Specialization

Light-Tissue Interaction; Optical Coherence Tomography; Spectroscopy

Focus of research

When patients are suspected to have cancer or have follow-up examinations after treatment, their experiences will widely differ depending on the location of the suspected lesion. Some procedures will be minimally invase and highly targeted, for example at the skin where the lesion is in plain sight. Others can be much more invasive because the lesion is hidden inside otherwise normal organ tissue such as the prostate or esophagus.

Dispite these differences, the diagnosis of these lesions has one thing in common: patients have to undergo biopsy where tissue is been taken out to be evaluated under a microscope by a pathologist. Taking biopsies is evidently a burden to the patient, it is both difficult and expensive, and it gives the doctor an incomplete picture because there is no information on the tissue surrounding the biopsy. This motivates me to investigate the potential of optical techniques - such as Optical Coherence Tomography and Single Fiber Reflectance spectroscopy - for cancer detection and diagnostics. 

Functional Optical Biopsy combines optical techniques to get information on tissue anatomy, structure and physiological function at resolutions approaching the cellular level.
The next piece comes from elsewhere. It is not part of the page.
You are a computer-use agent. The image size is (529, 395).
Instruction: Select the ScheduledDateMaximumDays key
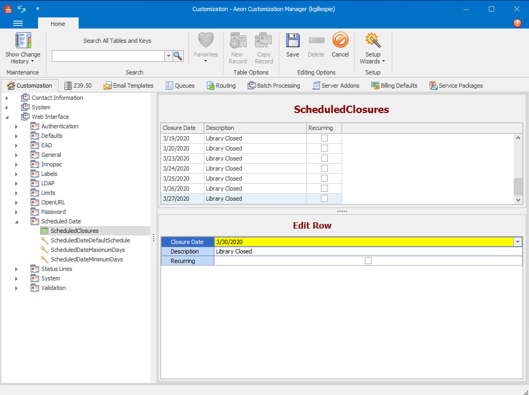point(88,250)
At the heart of our methods is Optical Coherence Tomography (OCT), an imaging technique that provides micrometer scale 3D images of tissue volumes. Using OCT and Spectroscopic OCT, physiological endpoints as flow, perfusion, oxygenation and biochemical composition can be measured in and around the suspected lesion. Cancer progression leads to changing scattering properties of affected tissues. Single Fiber Reflectance (SFR) spectroscopy detects these changes at small spatial scales, making it a promising tool for early in situ detection especially at locations that cannot be reached with conventional radiological imaging techniques or with OCT. Combined with e.g. (darkfield) reflection spectroscopy and multi-photon fluorescence imaging, even better characterization of suspected lesions will be possible. The doctors can use this information improve the selection of biopsy sites from information from the lesion and improve treatment planning from the information from the lesions surroundings.

The scope my research interests can broadly be summarized in 3 topics:

  • Physical understanding of the optical signals. Absorption and fluorescence spectra reflect the biochemical composition of the tissue. Quantification of these spectra is challenging, especially when measured in patients. Next to these, the measured signals are determined by light scattering, which reflects the nano-scale organization of the tissue. The relation between morphological changes in or between cells and light scattering is not yet completely understood. We address this problem with out-of-the-box modelling of our signals, for example by connecting measured signal statistics (mean, variance, correlation scales) to a statistical descriptions of the sample organization.
  • Novel instrumentation. We aim to evaluate and validate our technology in the only setting that matters: in the clinic, with patients. Instrumentation that is compatible with existing procedures and protocols is thus paramount. In collaboration with our clinical collaborators and partners from industry, we have several exciting projects underway.
  • Clinical application is assured via a close collaboration with several departments within our hospital. OCT debuted in ophthalmology; today we collaborate with the urology department (applications in bladder, kidney, urether, prostate), the department of cardiology and the department of reconstructive surgery, as well as with the gyneacology department of the Dutch Cancer Institute.